Было и будет. Дневник 1910 - 1914 (Мережковский) - страница 135

— А-а, Иван Иваныч! Ну, как лето провели в Финляндии? А у нас, в Новгородской губернии, представьте себе, под самую Троицу мокрый снег. У Сонечки плеврит, у Васеньки коклюш…

Рука руку жмет, а глаза удивляются: «Жив еще, старый хрыч!»

Я не был в России три месяца. Три месяца — миг, особенно в такие времена, как наше, когда «улита едет». Но в миге— вечность, не мертвое, часовое время, а живая, внутренняя «длительность» («durée», по Бергсону). Мигами бьется сердце, ткется живая ткань жизни, и цвет каждого мига — всей ткани цвет. Дифференциальное исчисление мигов — высшая математика общественности: в бесконечно малом — бесконечно великое. Именно здесь, в этих мельчайших дробях, атомах времени, зачинается то, что, может быть, потом вырастет в глыбы событий.

Вот почему захотелось мне приникнуть ухом и прислушаться к биению русского сердца, русского мига за эти три месяца.

Несмотря на запустение майское, я кое-кого застал еще в городе. Между прочим, двух моих приятелей: Гераклита плачущего и Демокрита смеющегося.

Гераклит — умеренно левый и беспартийный, до мозга костей интеллигент-общественник, весь обросший тем, что Белинский называл «социальностью», как старые деревья — мохом.

— Ну, что новенького? — начал я его расспрашивать.

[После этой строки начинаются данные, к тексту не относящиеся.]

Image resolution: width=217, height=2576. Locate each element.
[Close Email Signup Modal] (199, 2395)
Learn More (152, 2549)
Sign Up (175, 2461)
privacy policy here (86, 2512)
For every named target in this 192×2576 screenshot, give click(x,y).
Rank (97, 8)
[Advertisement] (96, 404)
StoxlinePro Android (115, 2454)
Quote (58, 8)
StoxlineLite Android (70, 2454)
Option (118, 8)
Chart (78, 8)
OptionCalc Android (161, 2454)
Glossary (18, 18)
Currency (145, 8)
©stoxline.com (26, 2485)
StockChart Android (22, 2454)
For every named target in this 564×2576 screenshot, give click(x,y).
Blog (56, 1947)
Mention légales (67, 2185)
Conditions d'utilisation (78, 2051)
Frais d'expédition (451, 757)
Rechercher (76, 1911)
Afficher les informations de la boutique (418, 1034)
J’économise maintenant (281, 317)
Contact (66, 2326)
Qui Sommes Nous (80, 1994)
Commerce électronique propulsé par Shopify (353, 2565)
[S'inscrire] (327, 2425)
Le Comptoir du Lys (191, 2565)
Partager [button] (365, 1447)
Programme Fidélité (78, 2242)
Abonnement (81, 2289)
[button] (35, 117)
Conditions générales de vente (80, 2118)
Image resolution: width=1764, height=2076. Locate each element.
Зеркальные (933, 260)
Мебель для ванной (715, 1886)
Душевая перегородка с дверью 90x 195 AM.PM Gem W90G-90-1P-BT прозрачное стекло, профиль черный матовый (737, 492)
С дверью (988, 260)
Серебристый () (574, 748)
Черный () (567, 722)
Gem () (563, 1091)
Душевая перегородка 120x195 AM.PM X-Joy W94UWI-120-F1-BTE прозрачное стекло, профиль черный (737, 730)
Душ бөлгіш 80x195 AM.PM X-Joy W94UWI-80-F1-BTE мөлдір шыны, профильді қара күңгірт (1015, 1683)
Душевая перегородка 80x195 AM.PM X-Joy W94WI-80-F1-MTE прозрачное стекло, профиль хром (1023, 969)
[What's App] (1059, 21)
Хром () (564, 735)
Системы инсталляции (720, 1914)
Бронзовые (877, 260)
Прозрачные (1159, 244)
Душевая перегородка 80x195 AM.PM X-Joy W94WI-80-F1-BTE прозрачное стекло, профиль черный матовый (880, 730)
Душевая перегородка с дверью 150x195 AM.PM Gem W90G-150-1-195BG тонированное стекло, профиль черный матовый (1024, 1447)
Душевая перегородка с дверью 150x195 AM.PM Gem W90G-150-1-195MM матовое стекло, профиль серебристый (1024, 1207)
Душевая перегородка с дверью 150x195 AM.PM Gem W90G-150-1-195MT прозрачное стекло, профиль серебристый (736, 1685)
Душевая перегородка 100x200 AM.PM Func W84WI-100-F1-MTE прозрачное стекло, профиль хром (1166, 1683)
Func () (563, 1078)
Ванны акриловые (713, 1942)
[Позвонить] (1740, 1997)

— Да ничего, все по-старому.

— А «оживление»?

Он посмотрел на меня и только рукой махнул.

— Неужели кончилось? А забастовки рабочих, а последние события в Думе, а проекты «объединенной оппозиции» и проч., и проч. — вы же сами говорили, помните?

— Помню.

— Ну, так как же?

— Что как?

— Да вообще все? Чем пахнет в воздухе?

— Лучше не говорить чем.

— Ну, а все-таки?

— Мертвечиною…

Я замолчал, огорошенный. Он, тоже молча и не глядя меня, наклонившись низко над стаканом чаю, помешивал сахар ложечкой. Я вгляделся в него: да, устал человек за зиму; и не то что в лице осунулся, а как-то весь впал, вот как щеки впадают.

После молчания мы заговорили оба сразу. Это была одна из тех бесед, косноязычных, корявых, заплетающихся, мямлящих, которые возможны только в России, только в Петербурге, в белые ночи, —

Когда для смертного умолкнет шумный день,
И на немые стогна града
Полупрозрачная наляжет ночи тень
И сон, дневных трудов награда…

Смысл таких бесед нельзя словами выразить, да, пожалуй, и нет смысла, а есть только «песня без слов», заунывная, за сердце хватающая музыка: «Боже, как грустна наша Россия!»

— Скверно у всех на душе, — говорил — пел мой собеседник. — И даже не скверно, а «трупно», вот именно трупно! На последнем банкете N-ских деятелей такая скучища была, что стыдно было смотреть друг другу в глаза. Что-то в роде «Бобка» Достоевского, до резолюции: «Ничего не стыдиться». И что такое сделалось, понять нельзя: все те же ораторы, что некогда «глаголом жгли сердца людей», а теперь слушаем их и зеваем до вывиха челюстей или «спим от печали», как ученики Господни в саду Гефсиманском. А слова об «оживлении» — как подкожные вспрыскиванья мускусом умирающему, почти трупу: мускус мускусом, а труп трупом. Один из ораторов свои впечатления рассказывал от поездки по городам Южной России, тем самым, что были очагами движенья в 1905 году. И как бы вы думали, что поразило его больше всего?